Task objective> Up through the line that contains "Handling Services (1449, 44)", retype the entries exactly, beginning at the very first line.

[[ Excerpted data open ]]

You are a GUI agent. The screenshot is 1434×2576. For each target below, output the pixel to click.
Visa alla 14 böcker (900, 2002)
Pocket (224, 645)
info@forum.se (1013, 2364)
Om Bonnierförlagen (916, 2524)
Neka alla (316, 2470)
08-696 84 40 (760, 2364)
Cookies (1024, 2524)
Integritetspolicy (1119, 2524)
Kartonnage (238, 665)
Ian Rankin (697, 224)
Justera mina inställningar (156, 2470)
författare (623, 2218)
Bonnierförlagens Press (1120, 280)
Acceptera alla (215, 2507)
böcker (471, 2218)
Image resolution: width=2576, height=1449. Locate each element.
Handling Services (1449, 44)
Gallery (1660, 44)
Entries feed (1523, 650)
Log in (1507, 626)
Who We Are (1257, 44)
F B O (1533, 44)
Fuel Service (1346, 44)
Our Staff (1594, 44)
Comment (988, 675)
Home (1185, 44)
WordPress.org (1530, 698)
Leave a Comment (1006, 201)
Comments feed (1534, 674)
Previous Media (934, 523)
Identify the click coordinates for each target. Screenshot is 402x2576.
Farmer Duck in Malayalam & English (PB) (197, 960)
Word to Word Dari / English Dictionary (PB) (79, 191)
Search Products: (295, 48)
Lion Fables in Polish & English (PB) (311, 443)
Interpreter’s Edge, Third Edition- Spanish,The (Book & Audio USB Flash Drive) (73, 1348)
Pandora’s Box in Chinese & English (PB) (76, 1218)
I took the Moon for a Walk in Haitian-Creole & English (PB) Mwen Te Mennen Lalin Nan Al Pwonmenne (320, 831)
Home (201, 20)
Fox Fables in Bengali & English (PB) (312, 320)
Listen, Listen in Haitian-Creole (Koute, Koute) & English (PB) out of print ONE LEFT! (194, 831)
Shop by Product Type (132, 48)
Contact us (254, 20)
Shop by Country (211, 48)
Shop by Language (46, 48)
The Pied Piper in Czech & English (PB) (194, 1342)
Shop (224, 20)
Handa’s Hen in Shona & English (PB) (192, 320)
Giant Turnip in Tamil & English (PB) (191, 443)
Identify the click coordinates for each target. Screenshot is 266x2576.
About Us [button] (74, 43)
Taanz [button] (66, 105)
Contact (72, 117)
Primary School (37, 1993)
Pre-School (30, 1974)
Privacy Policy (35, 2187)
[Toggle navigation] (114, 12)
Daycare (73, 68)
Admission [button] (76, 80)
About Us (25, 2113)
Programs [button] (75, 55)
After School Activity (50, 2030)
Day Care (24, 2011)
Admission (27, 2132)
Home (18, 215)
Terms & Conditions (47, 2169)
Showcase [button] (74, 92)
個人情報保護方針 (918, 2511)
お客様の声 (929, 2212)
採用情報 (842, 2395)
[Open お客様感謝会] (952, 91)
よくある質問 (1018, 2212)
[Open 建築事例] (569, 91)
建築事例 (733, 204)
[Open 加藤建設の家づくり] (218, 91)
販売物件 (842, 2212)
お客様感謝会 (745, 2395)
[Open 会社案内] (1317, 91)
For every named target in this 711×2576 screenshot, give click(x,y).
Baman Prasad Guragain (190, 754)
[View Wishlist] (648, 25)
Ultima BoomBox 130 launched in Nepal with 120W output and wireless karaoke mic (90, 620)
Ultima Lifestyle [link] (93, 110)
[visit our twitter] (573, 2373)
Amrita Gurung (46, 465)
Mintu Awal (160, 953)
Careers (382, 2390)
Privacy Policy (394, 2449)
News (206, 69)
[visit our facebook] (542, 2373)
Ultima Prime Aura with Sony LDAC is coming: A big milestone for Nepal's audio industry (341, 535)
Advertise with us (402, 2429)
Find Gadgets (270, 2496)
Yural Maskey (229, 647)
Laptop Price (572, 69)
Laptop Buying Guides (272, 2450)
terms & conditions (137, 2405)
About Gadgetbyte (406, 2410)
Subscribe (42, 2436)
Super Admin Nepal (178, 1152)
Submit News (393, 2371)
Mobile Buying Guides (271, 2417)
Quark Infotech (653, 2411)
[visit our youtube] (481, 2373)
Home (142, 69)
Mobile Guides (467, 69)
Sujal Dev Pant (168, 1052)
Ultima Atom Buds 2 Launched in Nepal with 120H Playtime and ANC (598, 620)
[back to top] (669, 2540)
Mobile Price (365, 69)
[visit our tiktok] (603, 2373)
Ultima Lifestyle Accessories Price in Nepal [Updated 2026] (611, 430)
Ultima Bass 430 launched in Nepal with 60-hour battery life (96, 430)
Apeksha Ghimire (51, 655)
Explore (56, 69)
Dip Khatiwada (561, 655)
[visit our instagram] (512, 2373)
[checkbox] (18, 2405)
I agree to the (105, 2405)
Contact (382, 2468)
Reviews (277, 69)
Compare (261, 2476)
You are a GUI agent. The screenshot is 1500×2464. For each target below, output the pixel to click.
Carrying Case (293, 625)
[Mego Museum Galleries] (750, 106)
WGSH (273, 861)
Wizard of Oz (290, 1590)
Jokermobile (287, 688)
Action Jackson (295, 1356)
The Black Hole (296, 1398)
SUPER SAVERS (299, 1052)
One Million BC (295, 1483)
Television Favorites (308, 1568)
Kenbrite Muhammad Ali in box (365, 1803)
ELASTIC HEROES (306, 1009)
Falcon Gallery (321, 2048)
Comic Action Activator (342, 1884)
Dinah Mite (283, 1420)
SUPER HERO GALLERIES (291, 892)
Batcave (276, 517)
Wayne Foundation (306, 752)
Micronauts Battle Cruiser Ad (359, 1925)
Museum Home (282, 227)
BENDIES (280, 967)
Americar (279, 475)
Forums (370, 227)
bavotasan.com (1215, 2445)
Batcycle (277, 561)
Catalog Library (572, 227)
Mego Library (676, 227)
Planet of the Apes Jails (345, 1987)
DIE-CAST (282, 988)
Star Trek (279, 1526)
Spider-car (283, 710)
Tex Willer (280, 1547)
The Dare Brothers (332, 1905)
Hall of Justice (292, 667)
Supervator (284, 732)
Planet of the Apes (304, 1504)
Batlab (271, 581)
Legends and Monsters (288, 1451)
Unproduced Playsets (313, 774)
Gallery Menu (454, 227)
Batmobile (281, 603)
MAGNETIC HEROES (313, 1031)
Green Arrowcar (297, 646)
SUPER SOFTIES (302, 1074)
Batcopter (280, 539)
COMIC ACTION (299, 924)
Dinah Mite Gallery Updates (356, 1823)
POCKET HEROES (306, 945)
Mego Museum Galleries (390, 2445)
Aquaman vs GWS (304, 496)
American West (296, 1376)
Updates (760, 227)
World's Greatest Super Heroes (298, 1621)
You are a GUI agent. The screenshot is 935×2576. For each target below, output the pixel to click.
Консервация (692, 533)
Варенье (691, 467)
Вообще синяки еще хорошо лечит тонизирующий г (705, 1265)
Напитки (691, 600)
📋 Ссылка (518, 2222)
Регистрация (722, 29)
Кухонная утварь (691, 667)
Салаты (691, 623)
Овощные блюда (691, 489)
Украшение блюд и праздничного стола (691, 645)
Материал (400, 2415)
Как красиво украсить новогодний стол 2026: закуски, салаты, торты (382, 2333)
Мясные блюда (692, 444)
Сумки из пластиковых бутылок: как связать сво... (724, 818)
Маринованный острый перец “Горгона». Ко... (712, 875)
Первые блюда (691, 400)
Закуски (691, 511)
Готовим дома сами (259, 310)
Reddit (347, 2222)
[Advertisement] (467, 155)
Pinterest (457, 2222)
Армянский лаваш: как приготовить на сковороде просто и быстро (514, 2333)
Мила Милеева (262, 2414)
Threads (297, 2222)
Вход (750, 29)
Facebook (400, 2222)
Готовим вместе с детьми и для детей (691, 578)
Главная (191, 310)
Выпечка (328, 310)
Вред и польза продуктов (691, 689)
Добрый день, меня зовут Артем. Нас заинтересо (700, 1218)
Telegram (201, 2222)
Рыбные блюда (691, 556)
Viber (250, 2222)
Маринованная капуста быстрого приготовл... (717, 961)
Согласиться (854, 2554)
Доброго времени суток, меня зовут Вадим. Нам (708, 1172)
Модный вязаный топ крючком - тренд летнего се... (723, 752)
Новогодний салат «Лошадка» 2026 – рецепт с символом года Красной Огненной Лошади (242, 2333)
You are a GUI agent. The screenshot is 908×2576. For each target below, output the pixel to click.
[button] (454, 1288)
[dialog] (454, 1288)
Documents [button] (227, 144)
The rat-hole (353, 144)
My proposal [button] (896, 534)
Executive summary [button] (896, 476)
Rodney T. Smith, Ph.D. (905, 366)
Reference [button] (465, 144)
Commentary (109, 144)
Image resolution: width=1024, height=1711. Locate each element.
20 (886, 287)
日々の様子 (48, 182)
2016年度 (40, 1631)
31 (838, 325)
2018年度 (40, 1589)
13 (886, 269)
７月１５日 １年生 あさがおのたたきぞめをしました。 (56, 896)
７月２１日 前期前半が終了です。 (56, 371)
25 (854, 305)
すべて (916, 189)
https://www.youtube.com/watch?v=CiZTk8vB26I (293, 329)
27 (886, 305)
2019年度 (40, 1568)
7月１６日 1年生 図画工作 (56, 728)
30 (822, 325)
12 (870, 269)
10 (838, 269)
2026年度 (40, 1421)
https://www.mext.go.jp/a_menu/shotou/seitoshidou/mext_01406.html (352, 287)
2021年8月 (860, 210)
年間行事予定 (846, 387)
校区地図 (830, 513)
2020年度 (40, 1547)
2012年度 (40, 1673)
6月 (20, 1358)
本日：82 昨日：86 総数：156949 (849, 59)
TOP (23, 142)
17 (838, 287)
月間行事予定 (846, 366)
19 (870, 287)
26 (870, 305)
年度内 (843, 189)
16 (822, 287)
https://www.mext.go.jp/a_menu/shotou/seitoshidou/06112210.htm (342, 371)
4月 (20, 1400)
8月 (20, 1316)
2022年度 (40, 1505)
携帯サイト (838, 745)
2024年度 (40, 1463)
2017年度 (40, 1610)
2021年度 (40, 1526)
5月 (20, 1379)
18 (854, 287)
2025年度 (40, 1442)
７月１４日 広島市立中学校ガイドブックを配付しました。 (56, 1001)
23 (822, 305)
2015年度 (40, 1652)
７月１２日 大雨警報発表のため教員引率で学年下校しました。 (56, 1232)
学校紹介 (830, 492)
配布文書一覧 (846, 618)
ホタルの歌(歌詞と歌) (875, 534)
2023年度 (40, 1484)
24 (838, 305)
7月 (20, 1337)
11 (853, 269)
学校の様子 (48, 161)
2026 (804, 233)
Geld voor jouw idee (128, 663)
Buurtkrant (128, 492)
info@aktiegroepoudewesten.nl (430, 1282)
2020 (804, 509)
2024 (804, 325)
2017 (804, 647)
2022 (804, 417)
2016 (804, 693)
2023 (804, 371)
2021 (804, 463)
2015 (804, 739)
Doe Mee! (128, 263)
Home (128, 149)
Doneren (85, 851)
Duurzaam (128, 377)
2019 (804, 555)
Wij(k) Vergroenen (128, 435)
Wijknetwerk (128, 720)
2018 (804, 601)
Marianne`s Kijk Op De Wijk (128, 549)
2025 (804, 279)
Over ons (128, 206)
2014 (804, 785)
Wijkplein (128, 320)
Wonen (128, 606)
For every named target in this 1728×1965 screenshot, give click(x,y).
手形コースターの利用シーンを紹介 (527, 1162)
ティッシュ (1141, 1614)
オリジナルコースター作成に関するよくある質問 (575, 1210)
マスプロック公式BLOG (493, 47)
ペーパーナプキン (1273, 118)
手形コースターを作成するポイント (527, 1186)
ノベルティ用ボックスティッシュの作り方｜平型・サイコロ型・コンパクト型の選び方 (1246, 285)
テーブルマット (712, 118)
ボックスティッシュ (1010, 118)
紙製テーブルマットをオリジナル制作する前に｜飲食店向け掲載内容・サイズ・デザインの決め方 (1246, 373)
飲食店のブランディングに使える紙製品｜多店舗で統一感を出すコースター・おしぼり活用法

[[ Excerpted data closed ]]

Exercise answer>
You are a GUI agent. The screenshot is 1434×2576. For each target below, output the pixel to click.
Visa alla 14 böcker (900, 2002)
Pocket (224, 645)
info@forum.se (1013, 2364)
Om Bonnierförlagen (916, 2524)
Neka alla (316, 2470)
08-696 84 40 (760, 2364)
Cookies (1024, 2524)
Integritetspolicy (1119, 2524)
Kartonnage (238, 665)
Ian Rankin (697, 224)
Justera mina inställningar (156, 2470)
författare (623, 2218)
Bonnierförlagens Press (1120, 280)
Acceptera alla (215, 2507)
böcker (471, 2218)
Image resolution: width=2576, height=1449. Locate each element.
Handling Services (1449, 44)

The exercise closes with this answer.